El aumento de las puntuaciones de inteligencia puede no alterar los rasgos del autismo

La presión de los compañeros: Los estudiantes autistas en las escuelas convencionales pueden camuflar sus rasgos en un intento de encajar con los demás estudiantes.
© PhotoAlto / Frederic Cirou

Las personas con autismo muestran mejoras significativas en la capacidad cognitiva desde los 12 hasta los 23 años, pero sus rasgos autistas permanecen estables durante este tiempo, según un nuevo estudio1. El estudio, que realizó un seguimiento de jóvenes autistas en Londres (Inglaterra), también sugiere que los adolescentes autistas que asisten a escuelas ordinarias tienen mejores habilidades sociales a los 23 años que los que asisten a escuelas especializadas.

El estudio no abordó por qué el tipo de escuela afecta a las habilidades sociales, pero trabajos anteriores han demostrado que estar en un aula ordinaria se asocia con un mejor rendimiento académico, independientemente del cociente intelectual (CI).

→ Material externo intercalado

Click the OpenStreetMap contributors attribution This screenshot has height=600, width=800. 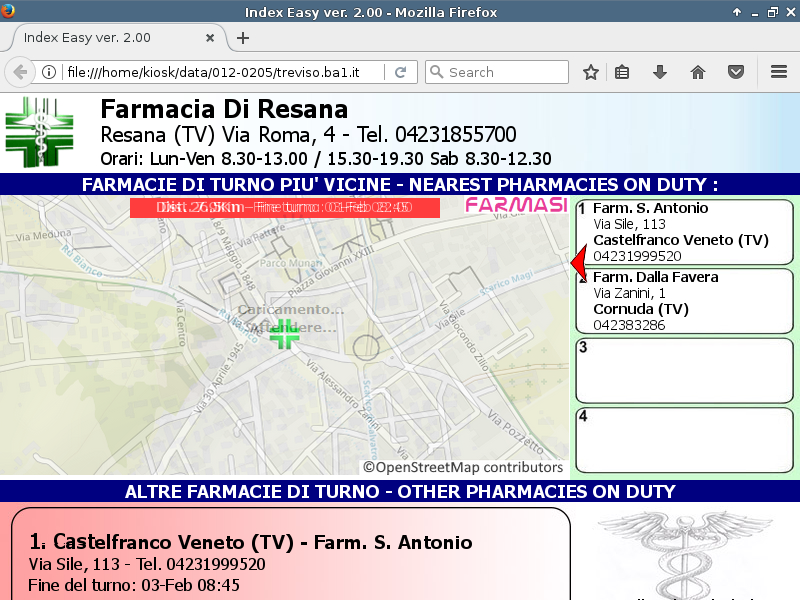click(463, 467)
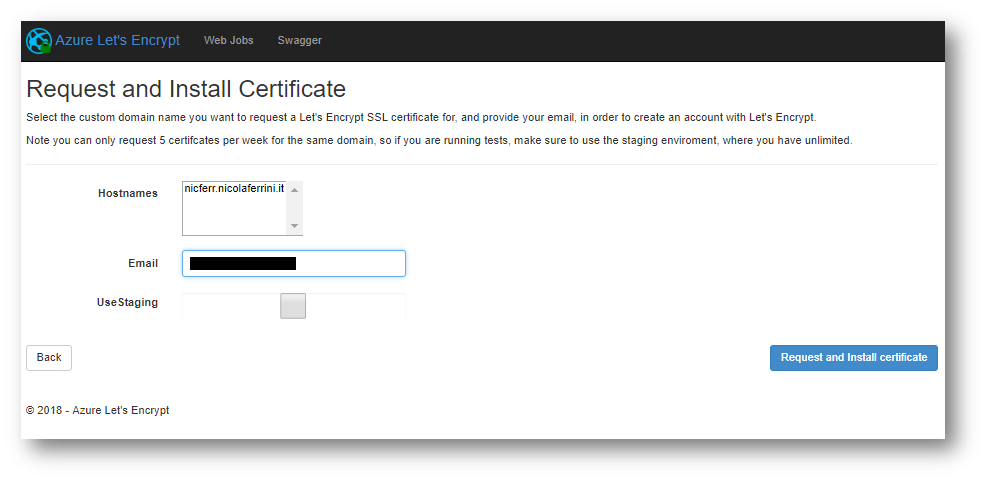Click the Request and Install Certificate page heading
The image size is (987, 481).
186,89
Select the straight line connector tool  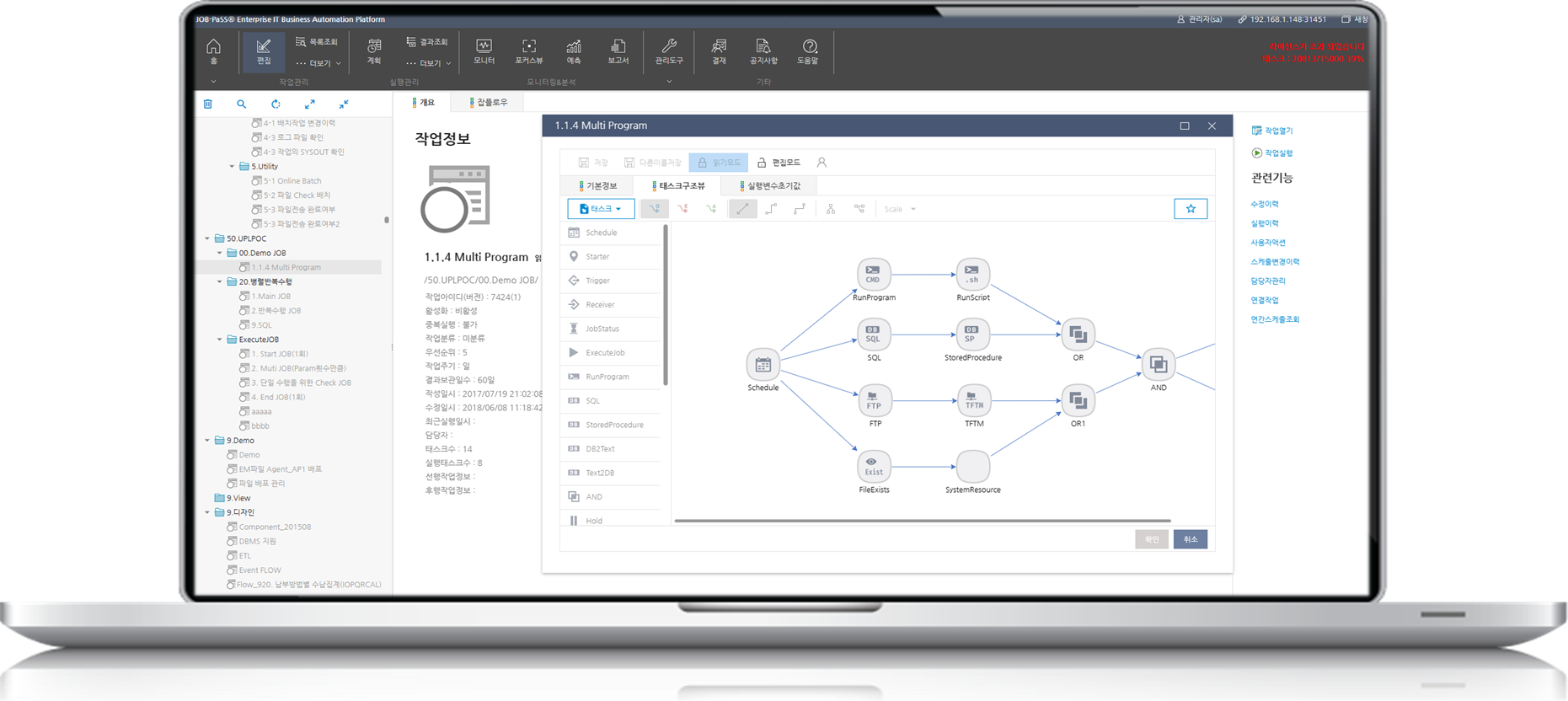click(742, 209)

Los colegios ordinarios pueden dar a los estudiantes con autismo un entorno social más rico en el que aprender a adaptarse a los retos de vivir en un mundo neurotípico, dice Emily Simonoff, profesora de psiquiatría infantil y adolescente en el King’s College de Londres. O puede ser que los estudiantes autistas en las escuelas convencionales estén camuflando sus rasgos en un intento de encajar con otros estudiantes.

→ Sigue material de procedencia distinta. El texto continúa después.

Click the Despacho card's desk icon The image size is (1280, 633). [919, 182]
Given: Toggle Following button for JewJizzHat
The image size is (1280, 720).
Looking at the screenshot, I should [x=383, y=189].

“Por supuesto, no son mutuamente excluyentes: ambos podrían estar ocurriendo y contribuyendo a la diferencia”, dice Simonoff.

El equipo siguió a 158 adolescentes autistas inscritos en el Proyecto de Necesidades Especiales y Autismo. Evaluaron el coeficiente intelectual de los participantes a los 12, 16 y 23 años y pidieron a los padres que calificaran los rasgos de autismo de sus hijos mediante la Escala de Sensibilidad Social; 126 de los participantes o sus padres completaron la evaluación final a los 23 años.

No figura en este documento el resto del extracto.